Prediction of the trial type, previous location, and current position based on cell activity during correct and error trials. A, Prediction accuracy for the trial type and previous location using the firing rate of a group of cells during correct trials. Prediction of conjunctive information means that both the trial type and the previous location were predicted successfully. Chance levels are indicated with dotted lines. The prediction accuracy was significantly above chance levels. B, The prediction accuracy for the two factors on correct trials covaried. The prediction accuracy for one factor was above chance level only on trials where the other factor could be predicted successfully. C, The prediction for the trial type and the previous location on the error trials. Prediction accuracy on error trials was not significantly different from chance levels. D, Reconstruction of the animal position on correct and error trials for reconstruction time windows with different number of spikes. The spatial reconstruction was significantly impaired on error trials only when >10 spikes were recorded during the reconstruction time window. *p < 0.01.

Figure 8.

Trial-related changes in firing rate during rewarded alternation without delays. A, Schematic of the continuous version of the rewarded alternation task without delays on the modified T-maze. The location of each inverted guillotine door used in the experiment is indicated by a dotted line. Gray circles represent the food wells. The dotted rectangle corresponds to the zone used for the analysis on the central arm. The two colored arrows indicate the two trial types (left-to-right in blue and right-to-left in red).
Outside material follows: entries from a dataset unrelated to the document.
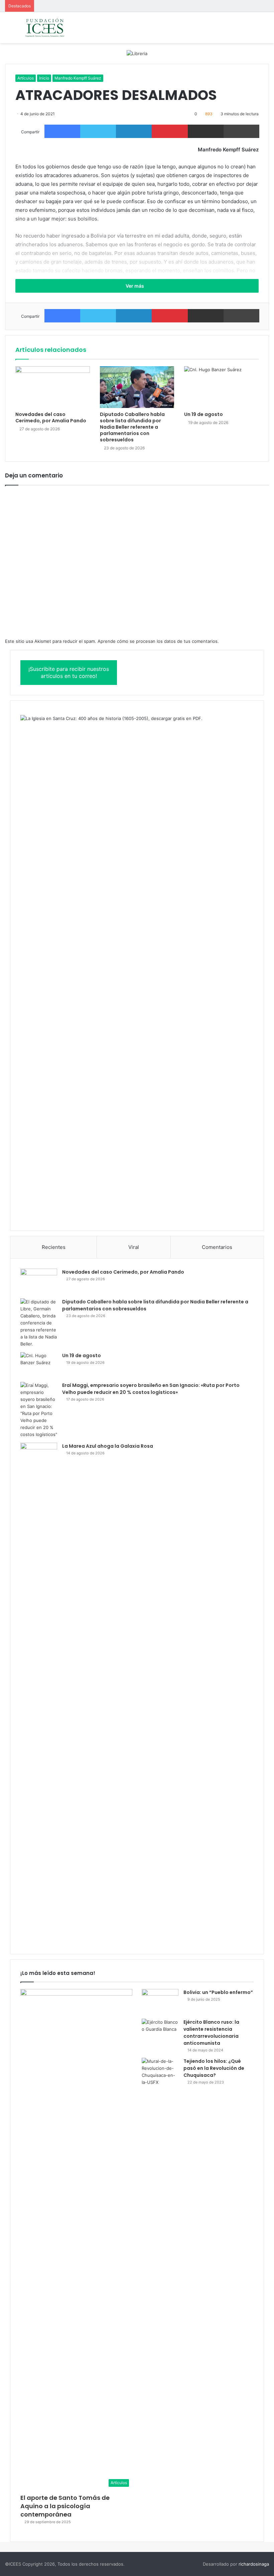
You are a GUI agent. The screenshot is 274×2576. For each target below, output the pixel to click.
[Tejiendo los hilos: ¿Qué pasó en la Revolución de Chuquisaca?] (160, 2072)
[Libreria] (137, 53)
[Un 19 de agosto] (221, 387)
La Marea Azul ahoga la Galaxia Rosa (107, 1446)
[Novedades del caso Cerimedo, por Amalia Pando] (52, 387)
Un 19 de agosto (203, 414)
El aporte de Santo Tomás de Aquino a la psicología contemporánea (65, 2506)
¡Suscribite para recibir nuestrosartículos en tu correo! (68, 672)
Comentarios (217, 1247)
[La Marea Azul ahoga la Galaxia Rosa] (38, 1693)
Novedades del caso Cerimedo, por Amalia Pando (50, 417)
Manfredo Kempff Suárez (77, 78)
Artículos (25, 78)
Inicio (44, 78)
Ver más (135, 286)
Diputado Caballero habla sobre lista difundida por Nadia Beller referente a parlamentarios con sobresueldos (132, 427)
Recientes (53, 1247)
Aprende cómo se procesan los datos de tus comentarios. (158, 641)
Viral (133, 1247)
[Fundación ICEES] (55, 27)
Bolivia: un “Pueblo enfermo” (218, 1992)
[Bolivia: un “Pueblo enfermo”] (160, 2001)
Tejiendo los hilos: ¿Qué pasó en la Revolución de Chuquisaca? (213, 2068)
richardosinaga (254, 2564)
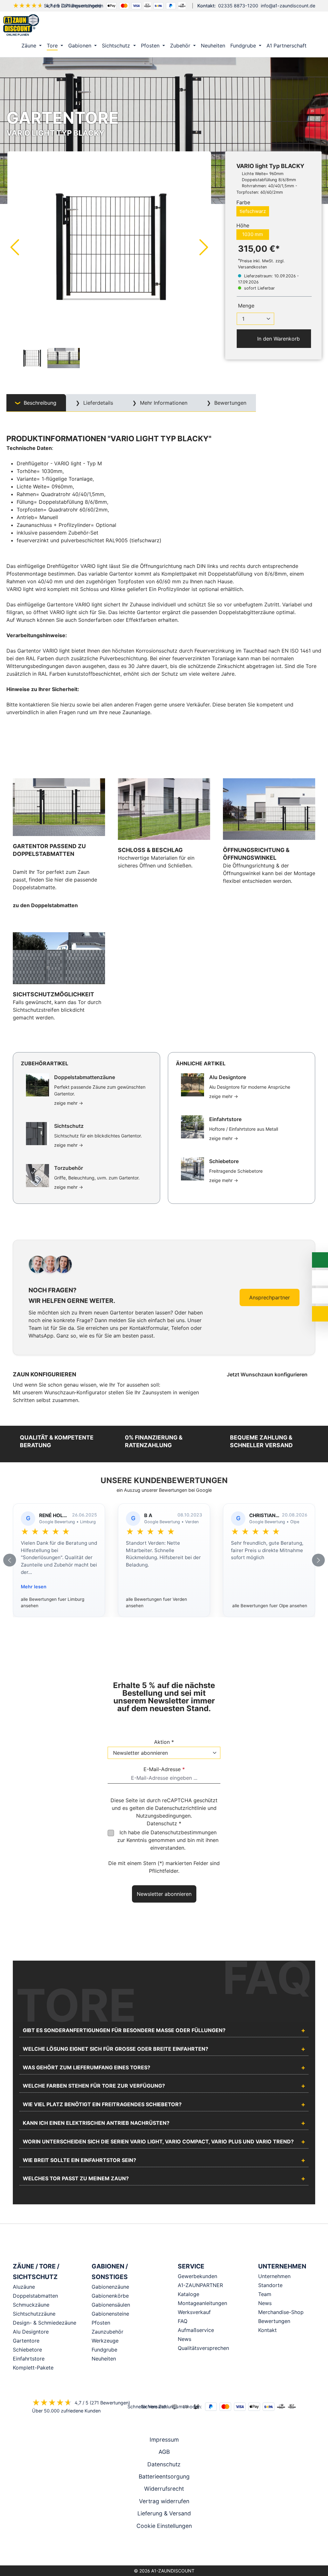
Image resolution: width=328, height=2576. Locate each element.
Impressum (164, 2439)
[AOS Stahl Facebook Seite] (164, 2549)
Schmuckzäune (31, 2305)
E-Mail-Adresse (164, 1769)
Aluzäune (24, 2287)
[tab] (36, 403)
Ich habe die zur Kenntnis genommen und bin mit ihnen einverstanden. (167, 1840)
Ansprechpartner (269, 1297)
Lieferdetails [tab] (97, 403)
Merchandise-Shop (281, 2312)
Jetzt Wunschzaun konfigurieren (268, 1374)
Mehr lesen (33, 1586)
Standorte (270, 2285)
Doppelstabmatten (35, 2296)
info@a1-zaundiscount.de (288, 5)
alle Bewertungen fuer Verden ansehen (156, 1602)
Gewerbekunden (197, 2276)
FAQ (182, 2321)
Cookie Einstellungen (164, 2525)
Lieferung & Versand (164, 2513)
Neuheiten (104, 2358)
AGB (164, 2451)
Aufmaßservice (196, 2330)
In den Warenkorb (278, 338)
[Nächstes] (204, 247)
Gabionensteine (110, 2313)
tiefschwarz (253, 211)
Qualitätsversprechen (203, 2348)
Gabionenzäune (110, 2287)
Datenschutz (164, 2464)
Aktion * (164, 1742)
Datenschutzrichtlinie (180, 1808)
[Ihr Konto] (288, 25)
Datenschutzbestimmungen (184, 1832)
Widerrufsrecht (164, 2488)
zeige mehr (68, 1103)
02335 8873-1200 (238, 5)
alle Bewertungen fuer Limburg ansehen (52, 1602)
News (184, 2339)
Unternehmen (274, 2276)
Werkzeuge (105, 2340)
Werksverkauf (194, 2312)
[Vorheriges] (14, 247)
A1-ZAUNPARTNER (200, 2285)
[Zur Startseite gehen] (21, 24)
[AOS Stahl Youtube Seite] (173, 2549)
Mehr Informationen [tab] (162, 403)
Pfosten (101, 2322)
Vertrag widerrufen (164, 2501)
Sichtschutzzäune (34, 2313)
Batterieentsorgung (164, 2476)
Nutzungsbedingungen (163, 1815)
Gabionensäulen (111, 2305)
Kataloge (188, 2294)
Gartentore (26, 2340)
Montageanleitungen (202, 2303)
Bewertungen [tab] (229, 403)
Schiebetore (27, 2349)
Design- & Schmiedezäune (44, 2322)
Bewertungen (274, 2321)
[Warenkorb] (315, 25)
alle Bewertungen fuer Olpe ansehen (269, 1605)
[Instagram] (155, 2549)
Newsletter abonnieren (164, 1894)
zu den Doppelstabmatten (45, 905)
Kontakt (267, 2330)
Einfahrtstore (29, 2358)
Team (264, 2294)
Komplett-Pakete (33, 2367)
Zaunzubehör (107, 2331)
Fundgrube (104, 2349)
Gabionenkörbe (110, 2296)
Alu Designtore (31, 2331)
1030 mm (252, 234)
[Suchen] (301, 25)
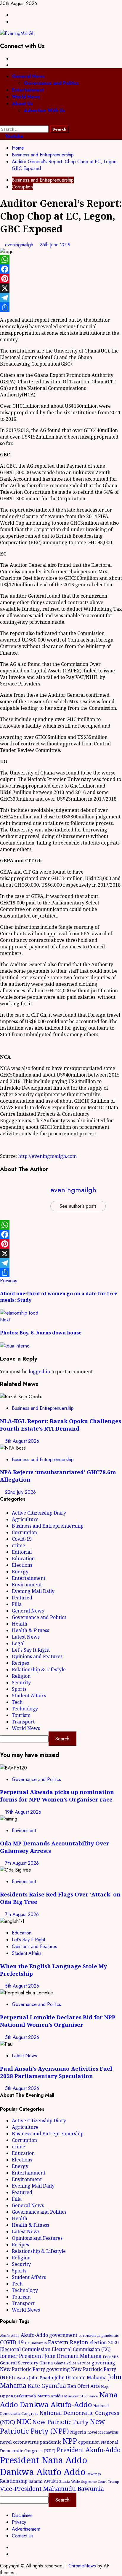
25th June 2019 (55, 244)
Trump (113, 2481)
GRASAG (21, 2378)
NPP (69, 2441)
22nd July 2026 (20, 1492)
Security (21, 1682)
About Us (22, 103)
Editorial (22, 1552)
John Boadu (41, 2377)
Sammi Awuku (43, 2481)
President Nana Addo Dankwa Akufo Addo (43, 2466)
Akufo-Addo (10, 2335)
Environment (27, 1584)
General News (28, 76)
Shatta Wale (69, 2481)
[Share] (61, 307)
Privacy (19, 2522)
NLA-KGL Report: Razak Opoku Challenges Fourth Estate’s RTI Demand (60, 1424)
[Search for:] (25, 129)
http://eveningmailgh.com (47, 1156)
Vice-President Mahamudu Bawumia (52, 2488)
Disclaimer (22, 2515)
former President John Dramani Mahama (51, 2356)
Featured (22, 1597)
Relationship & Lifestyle (39, 1669)
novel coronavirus (103, 2432)
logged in (39, 1371)
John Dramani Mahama (80, 2377)
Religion (21, 1676)
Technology (25, 1708)
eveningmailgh (20, 244)
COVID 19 (12, 2342)
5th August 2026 (22, 1441)
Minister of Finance (81, 2396)
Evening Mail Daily (33, 1591)
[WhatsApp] (61, 259)
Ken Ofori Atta (83, 2386)
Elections (22, 1565)
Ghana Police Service (72, 2363)
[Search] (2, 122)
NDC (23, 2421)
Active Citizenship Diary (39, 1513)
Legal (18, 1643)
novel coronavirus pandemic (30, 2442)
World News (26, 96)
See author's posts (78, 1206)
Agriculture (25, 1519)
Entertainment (28, 90)
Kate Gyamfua (47, 2386)
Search (62, 1738)
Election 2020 (104, 2342)
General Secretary (19, 2363)
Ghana (46, 2363)
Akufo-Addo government (49, 2335)
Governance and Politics (51, 83)
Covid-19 (22, 1539)
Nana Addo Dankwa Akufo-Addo (59, 2399)
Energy (20, 1571)
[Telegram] (61, 297)
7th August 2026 (22, 1863)
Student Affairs (29, 1695)
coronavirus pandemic (98, 2335)
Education (23, 1558)
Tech (17, 1702)
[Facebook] (61, 269)
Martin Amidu (50, 2396)
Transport (23, 1721)
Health (19, 1623)
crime (18, 1545)
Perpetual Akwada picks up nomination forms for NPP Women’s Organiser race (57, 1795)
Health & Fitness (30, 1630)
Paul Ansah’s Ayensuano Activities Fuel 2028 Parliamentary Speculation (56, 2072)
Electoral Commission (25, 2349)
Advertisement (26, 2529)
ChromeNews (82, 2565)
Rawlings (93, 2474)
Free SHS (111, 2356)
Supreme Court (94, 2481)
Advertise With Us (44, 110)
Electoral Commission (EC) (81, 2349)
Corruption (22, 186)
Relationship (14, 2481)
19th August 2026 (23, 1812)
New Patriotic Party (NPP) (52, 2426)
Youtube (13, 136)
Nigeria (78, 2432)
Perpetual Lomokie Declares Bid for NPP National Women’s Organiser (57, 2020)
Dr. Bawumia (36, 2343)
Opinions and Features (37, 1656)
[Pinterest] (61, 278)
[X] (61, 288)
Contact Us (22, 2535)
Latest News (26, 1637)
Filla (17, 1604)
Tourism (21, 1715)
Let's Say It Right (31, 1650)
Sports (19, 1689)
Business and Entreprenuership (43, 180)
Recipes (20, 1663)
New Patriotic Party (60, 2422)
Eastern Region (68, 2342)
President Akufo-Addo (89, 2450)
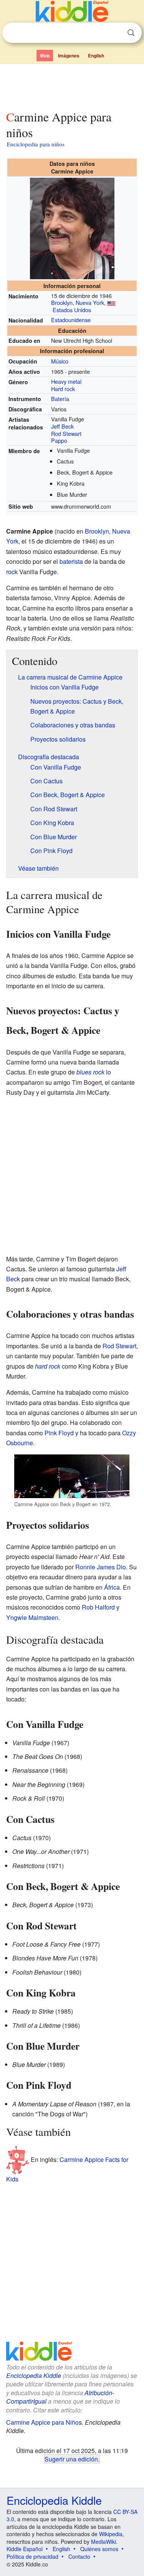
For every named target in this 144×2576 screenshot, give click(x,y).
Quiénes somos (99, 2549)
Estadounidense (71, 320)
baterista (71, 561)
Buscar (131, 32)
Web (45, 55)
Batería (60, 399)
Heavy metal (66, 381)
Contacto (79, 2556)
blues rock (90, 1072)
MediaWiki (103, 2541)
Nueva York (90, 302)
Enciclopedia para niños (36, 144)
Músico (59, 361)
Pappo (59, 440)
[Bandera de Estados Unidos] (111, 302)
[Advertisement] (72, 85)
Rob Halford (98, 1607)
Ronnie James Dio (100, 1566)
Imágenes (68, 55)
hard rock (47, 1366)
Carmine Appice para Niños (44, 2422)
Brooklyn (62, 302)
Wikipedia (110, 2534)
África (112, 1587)
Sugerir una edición (71, 2459)
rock (12, 571)
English (96, 55)
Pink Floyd (59, 1432)
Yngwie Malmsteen (32, 1617)
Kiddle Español (25, 2549)
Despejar (115, 32)
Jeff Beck (62, 426)
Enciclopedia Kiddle (33, 2375)
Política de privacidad (32, 2556)
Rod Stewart (66, 433)
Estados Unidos (72, 310)
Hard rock (63, 389)
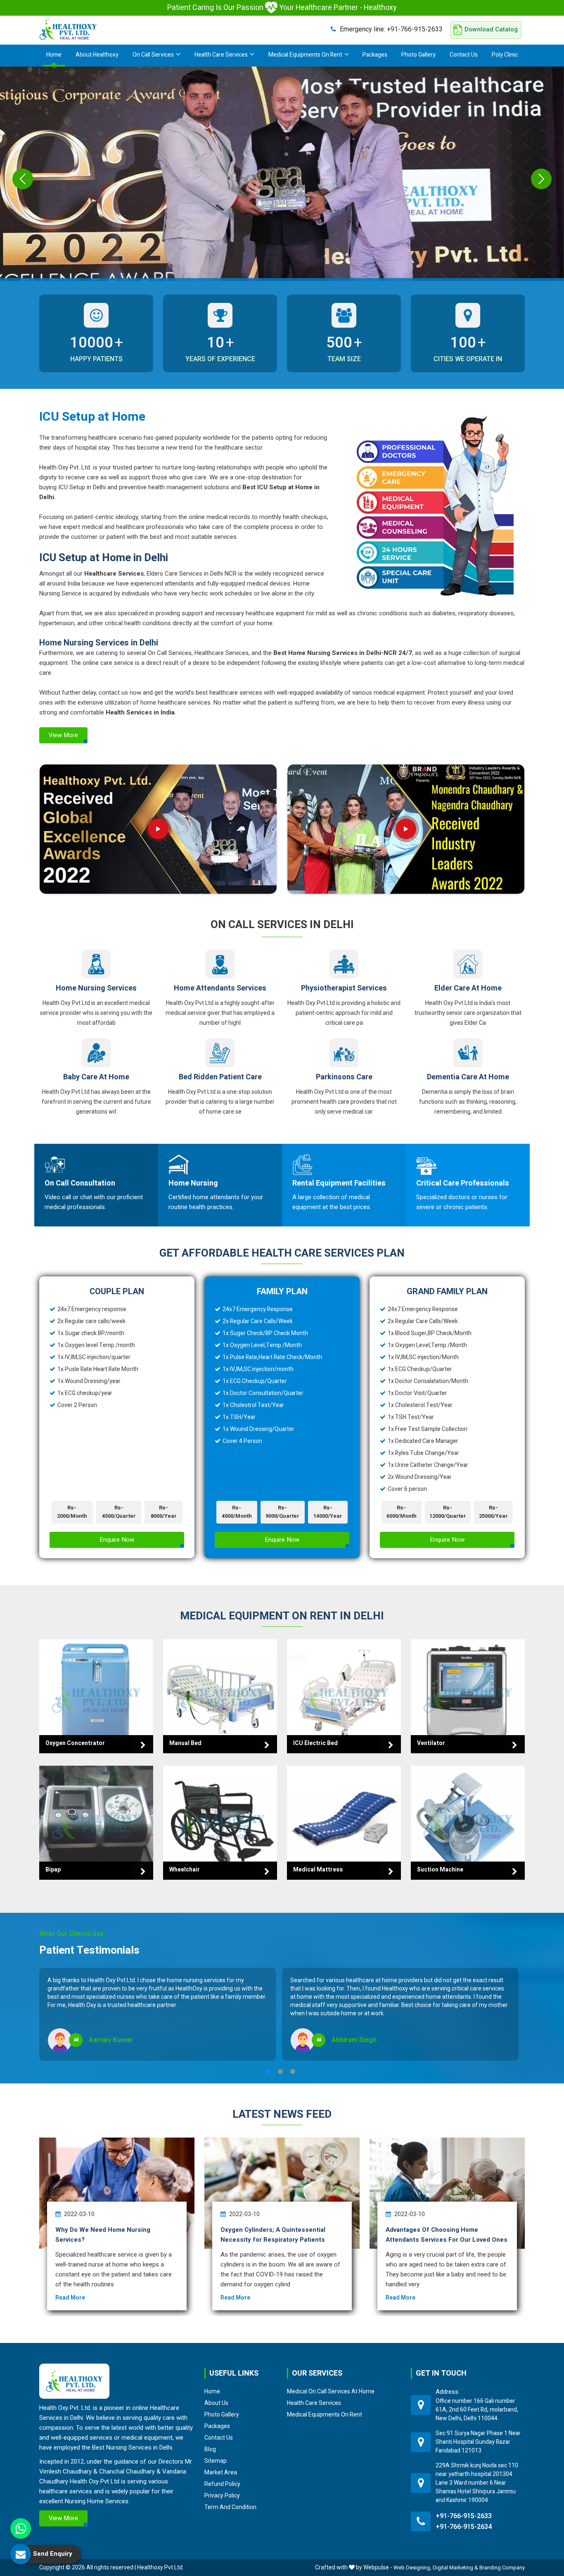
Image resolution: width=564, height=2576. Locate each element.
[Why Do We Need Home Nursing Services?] (116, 2193)
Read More (70, 2297)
B, Number of trials and performance during the recording sessions used for electrophysiological analysis. Each band of the graph represents a recording session. C, Examples of four pyramidal cells showing significant changes in the firing rate depending on the trial type. The density plots show place rate maps of the cells on the central arm for the two trial types (L-R, left-to-right; R-L, right-to-left). The number above each density plot is the peak firing rate of the cell. The graphs show the mean firing rate (±SEM) of the same cells in a linear representation of the central arm. D, Cumulative distribution of the F values obtained for the effect of trial type during recording sessions and that obtained after shuffling the identity of the trials. E, Cumulative distribution of the place field similarity, expressed as the correlation coefficients between the place rate maps of the central arm of the maze for the two types of trials. The distribution was not significantly different from that obtained after shuffling the trial identity. F, Reconstruction of the position on the central arm of the maze from one recording session. The predicted position was strongly correlated to the recorded location of the rat. G, Effect of the trial type (left-to-right and right-to-left) on the position reconstruction error. The median was obtained from each recording session and the mean across the sessions was calculated. There was no difference between reconstructions made with trials of the same or different (Diff.) trial types. H, Simulation in which the firing fields of different proportions of place cells were randomly moved within the central arm zone.